WASHINGTON — A Democratic senator rebuked President Bush's transportation chief on Tuesday for allowing Mexican trucks to travel into the United States despite what he said was a clear ban by Congress.
"I think there is an arrogance here that is all too common in this administration," Sen. Byron Dorgan, D-N.D., told Transportation Secretary Mary Peters. "You will do what you will do, but I will tell you there will be consequences to that."
The Cabinet secretary defended the administration policy, telling Dorgan, "There is no intention to disrespect you or this Congress."
Dorgan, one of the leading congressional critics of the cross-border trucking program, summoned Peters and other transportation officials to a hearing to scrutinize the administration's continuation of the pilot program after Congress voted to cut off money for it.

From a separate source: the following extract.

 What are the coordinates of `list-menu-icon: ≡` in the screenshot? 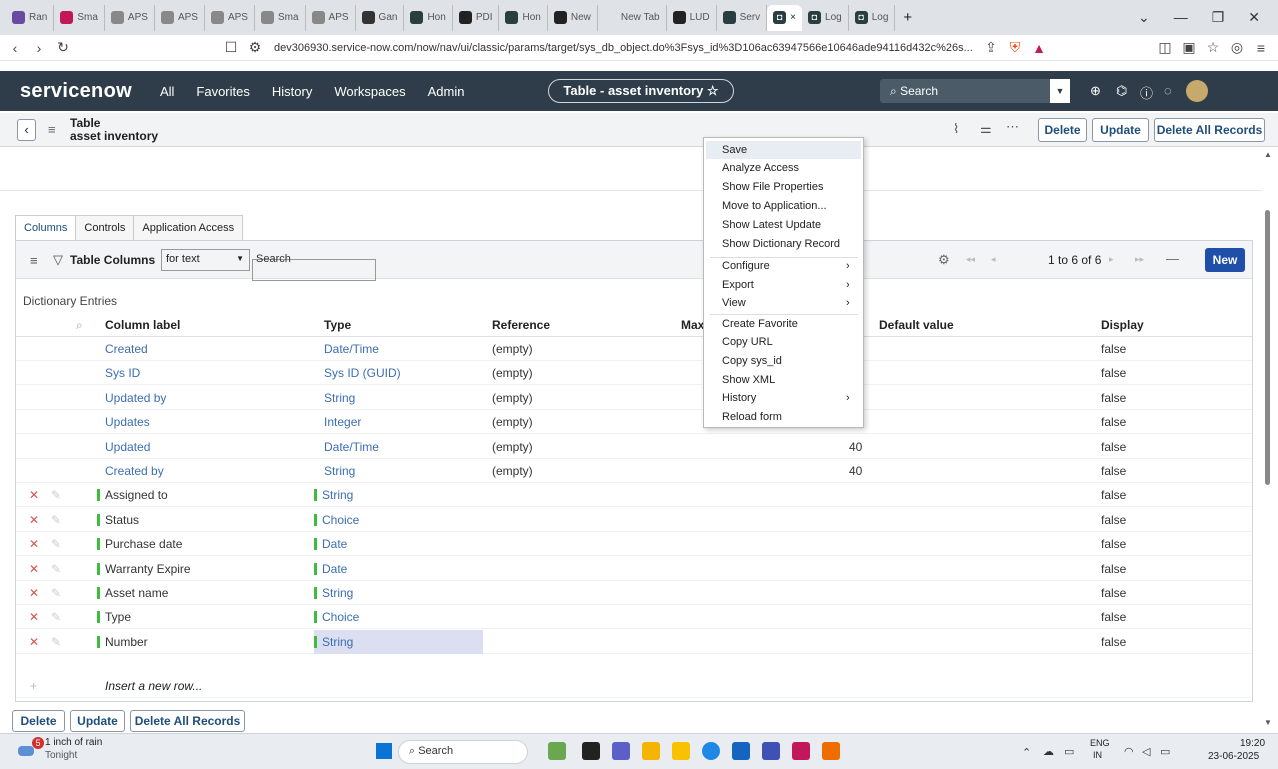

The initiative, which stems from the 1994 North American Free Trade Agreement, allows Mexican trucks to begin traveling beyond a 25-mile zone into the U.S. interior. U.S. trucks participating in the pilot program now are permitted beyond a similar border zone in Mexico to haul cargo deep into that country.
The demonstration project, which is tied to the larger debate over U.S. immigration policies, has prompted widespread opposition in Congress. But Peters said that concerns over safety were unwarranted, and she defended the initiative as a well-regulated program that will offer a substantial boost for U.S. truckers doing business in Mexico.
Peters and D.J. Gribbin, the department's general counsel, restated the administration's contention that the congressional action permits the pilot program to continue but bans any future program.
Dorgan and Sen. Mark Pryor, D-Ark., the only other senator who participated in the hearing, told the administration officials that Congress clearly intended to keep Mexican 18-wheelers out of the United States.
"This is a slap in the face of Congress," Dorgan said.
Dorgan told Peters that he regretted supporting her nomination. He said he'd asked the Government Accountability Office, Congress' investigative arm, to determine whether Peters' department had committed criminal and civil violations under a law that prohibits the expenditure of federal money in a manner contrary to that allowed by Congress.
Calvin Scovel III, the department's inspector general, testified that he couldn't make any meaningful conclusions about the program's safety because far fewer companies and vehicles have participated in the project than had been expected.
The department planned for 100 Mexican companies, but as of last Thursday only 19 carriers had been authorized to participate, and one of those had withdrawn after being cited for numerous violations, which transportation officials said were largely minor.
Mexican trucks have made 247 trips beyond the commercial border zone, most of which were to California, Scovel said.